Il professor Fiorenzo Mazzi era nato a Firenze nel 1924. Dopo la laurea in Chimica all’Università di Firenze, e dopo alcuni soggiorni all’estero, nel 1960 aveva ottenuto la cattedra di Mineralogia all’Università di Pavia, dove ha svolto tutta la sua carriera scientifica. Nel 1967 era stato uno dei promotori, e il primo presidente, dell’Associazione Italiana di Cristallografia. Nel 1970 aveva fondato, e diretto per qualche anno, il Centro di Cristallografia strutturale del Consiglio nazionale delle ricerche. Inoltre Mazzi dal 1997 era professore emerito nell’Ateneo pavese, e aveva continuato a frequentare il suo studio fino a pochi anni prima della sua scomparsa.
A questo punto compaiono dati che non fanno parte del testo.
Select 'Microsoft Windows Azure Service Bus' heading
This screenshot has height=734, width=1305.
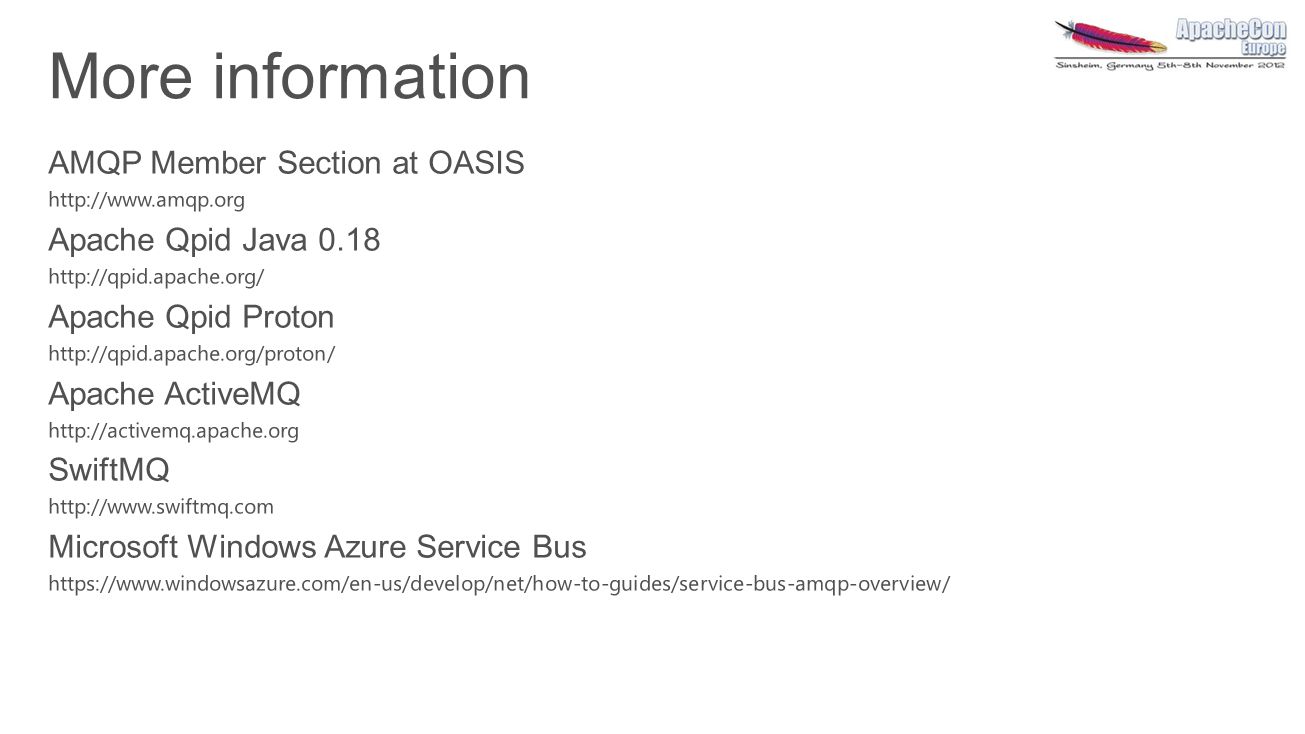(318, 547)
Autore di una novantina di pubblicazioni sulla caratterizzazione di minerali complessi, è considerato un pioniere della moderna cristallografia mineralogica, e un grande esperto della risoluzione e del raffinamento di strutture complesse, in particolare di politipi e di geminati. Così lo ricordò il professor Vittorio Tazzoli, del Dipartimento di Scienza della terra e dell’ambiente, il giorno della cerimonia funebre, tenuta il 26 settembre 2017 nella chiesa di S. Lanfranco: «Mazzi univa lo spirito caustico della sua città a un carattere estremamente schivo, antimondano, direi quasi francescano nella sua essenzialità. Quando sentiva parlare di “ricerche avanzate” (di chiunque, anche delle sue) non poteva trattenere la domanda beffarda : “Avanzate da chi?”. A chi, come capitò anche me, gli chiedeva di come si dovesse preparare in attesa di poter lavorare nel suo gruppo, rispondeva: “Compri la settimana enigmistica”. Ma quando si entrava nella sua squadra, avviata col suo arrivo in cattedra a Pavia nel 1960, si entrava in un mondo affascinante, non solo nel ricordo che ne abbiamo, ma anche nella realtà di cui eravamo già allora convinti».